Task brief ::
Express the lines starting at the one that contains "This screenshot has width=1456, height=819." and ending at the one that contains "point(141,184)" as a Markdown table with the columns Row and Line, giving each line a row number and skipping blank lines. Leave the pictures out of the answer.

Dataset excerpts ::
:::::

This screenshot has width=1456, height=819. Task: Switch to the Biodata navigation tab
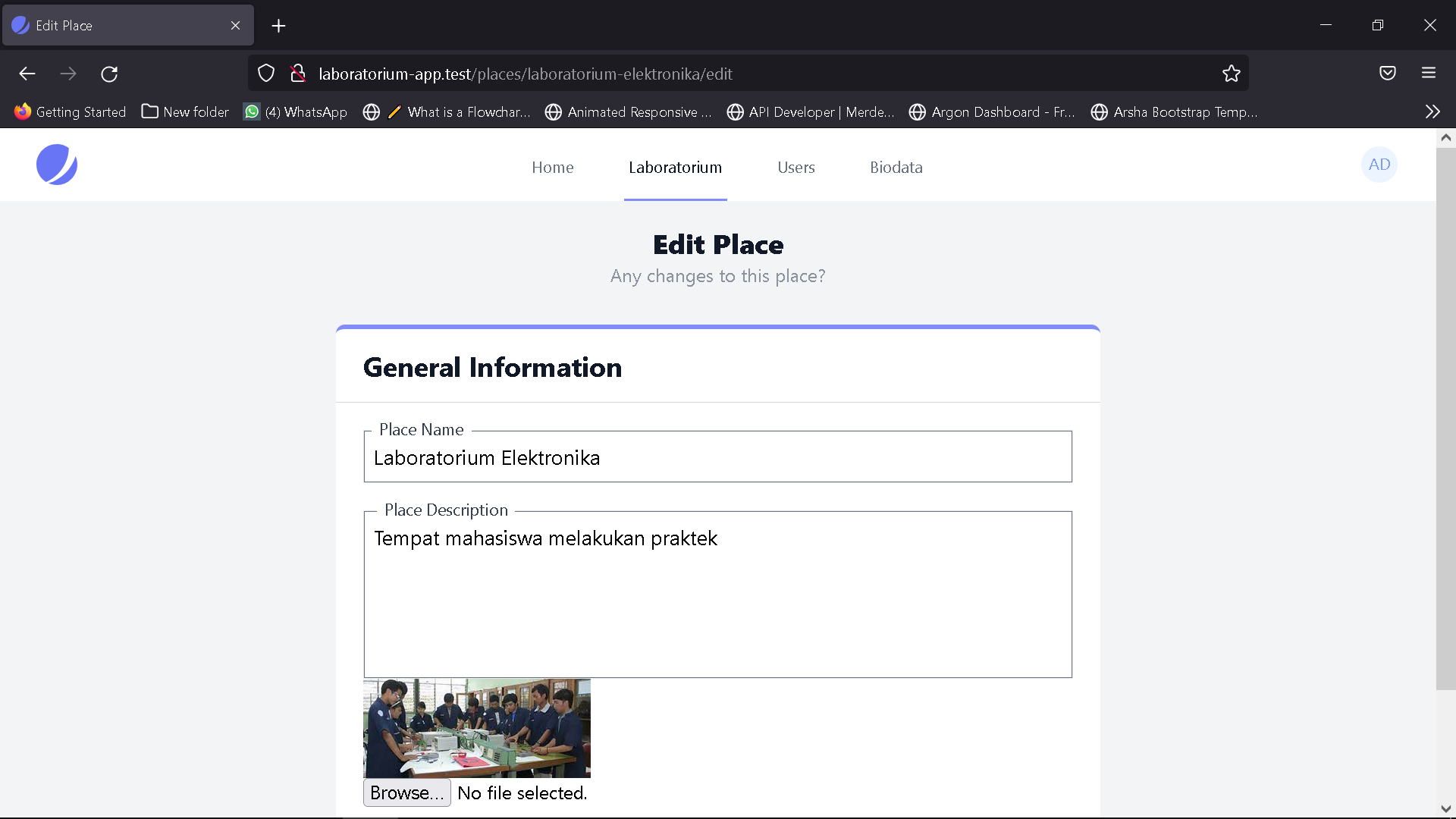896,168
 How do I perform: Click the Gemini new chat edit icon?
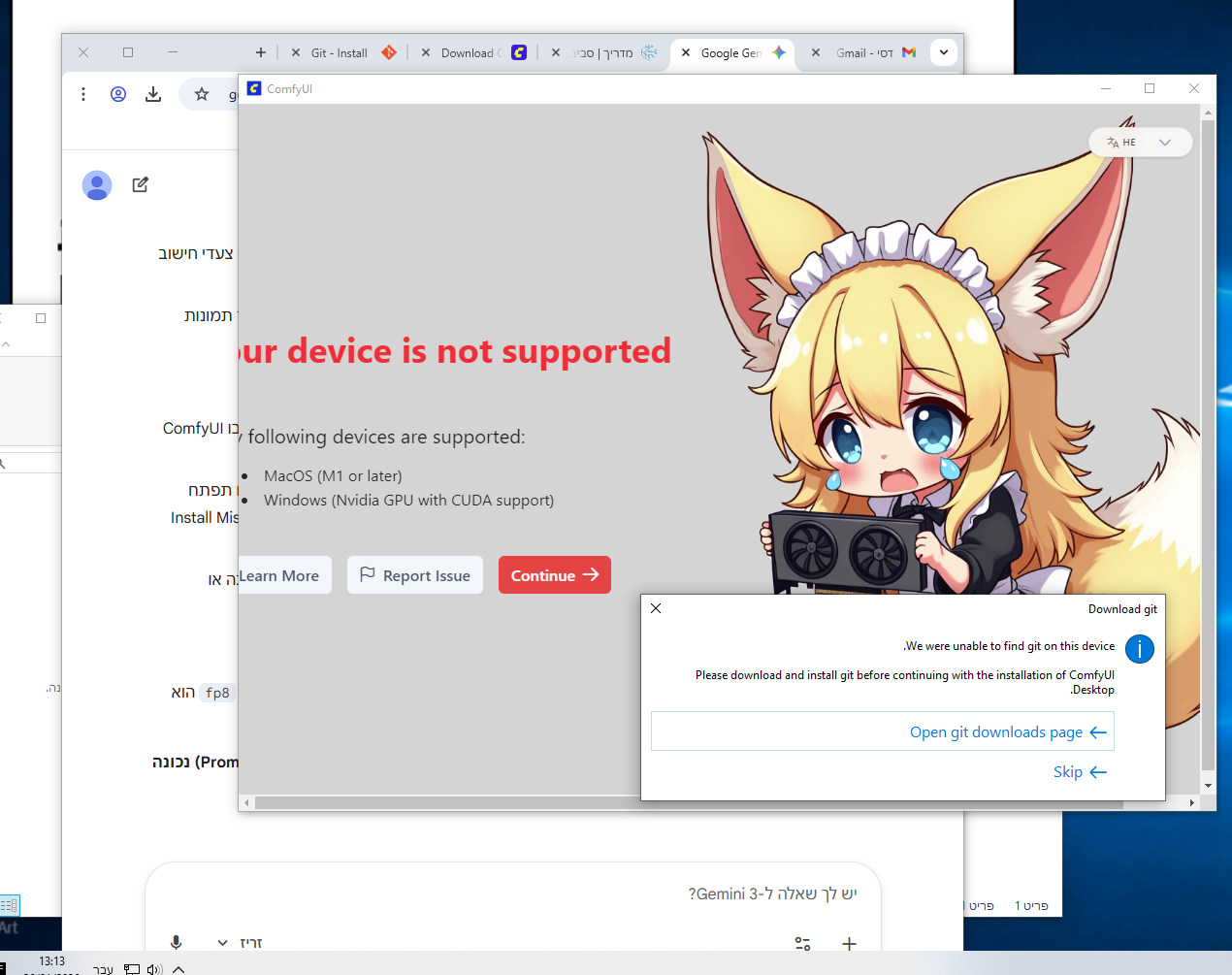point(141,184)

:::::

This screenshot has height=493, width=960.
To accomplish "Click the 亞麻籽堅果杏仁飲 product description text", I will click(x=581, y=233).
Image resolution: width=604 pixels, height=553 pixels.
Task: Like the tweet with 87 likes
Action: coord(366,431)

:::::

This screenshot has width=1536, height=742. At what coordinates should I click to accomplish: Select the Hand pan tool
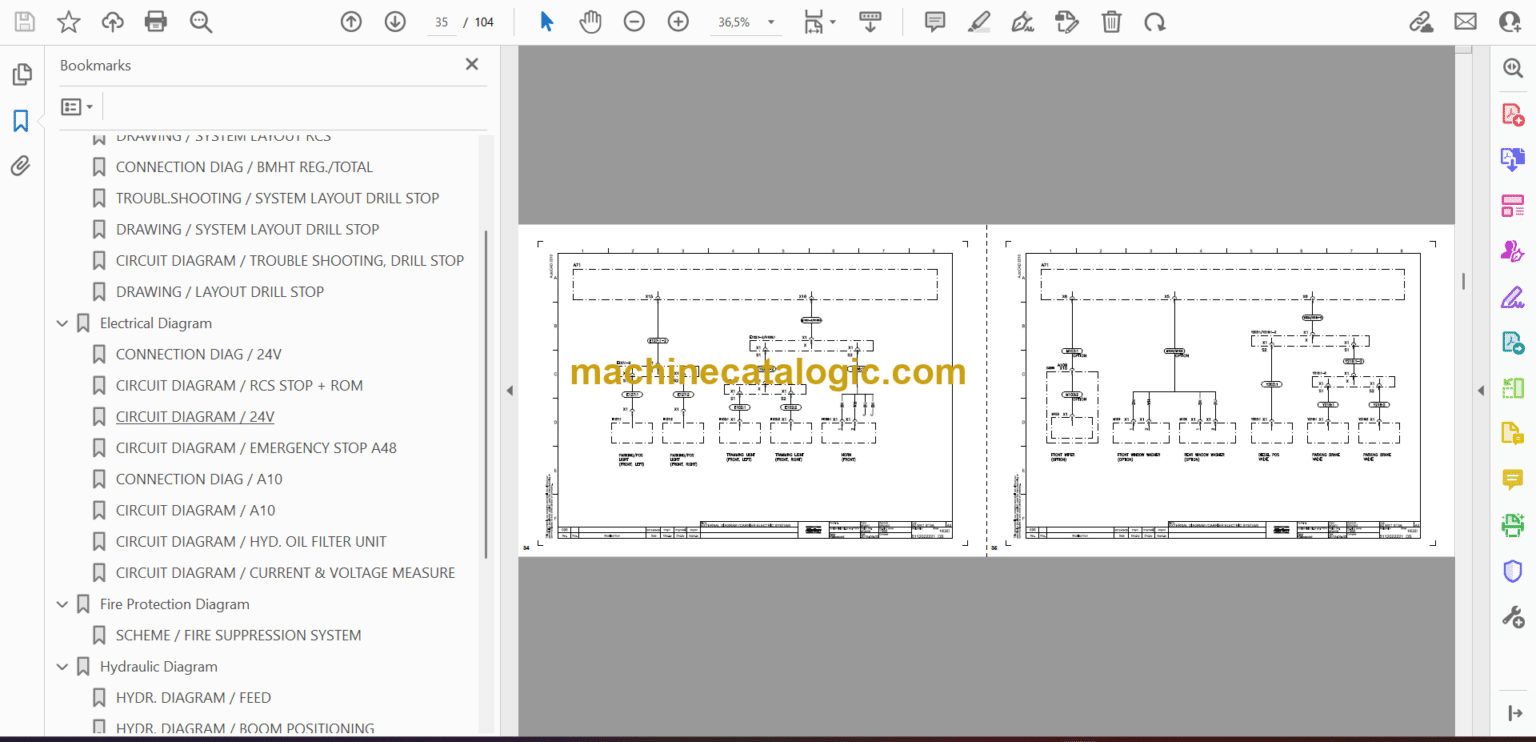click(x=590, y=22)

:::::

Output for this exercise ::
| Row | Line |
|---|---|
| 1 | This screenshot has width=1456, height=819. Task: Switch to the Biodata navigation tab |
| 2 | 896,168 |
| 3 |  How do I perform: Click the Gemini new chat edit icon? |
| 4 | point(141,184) |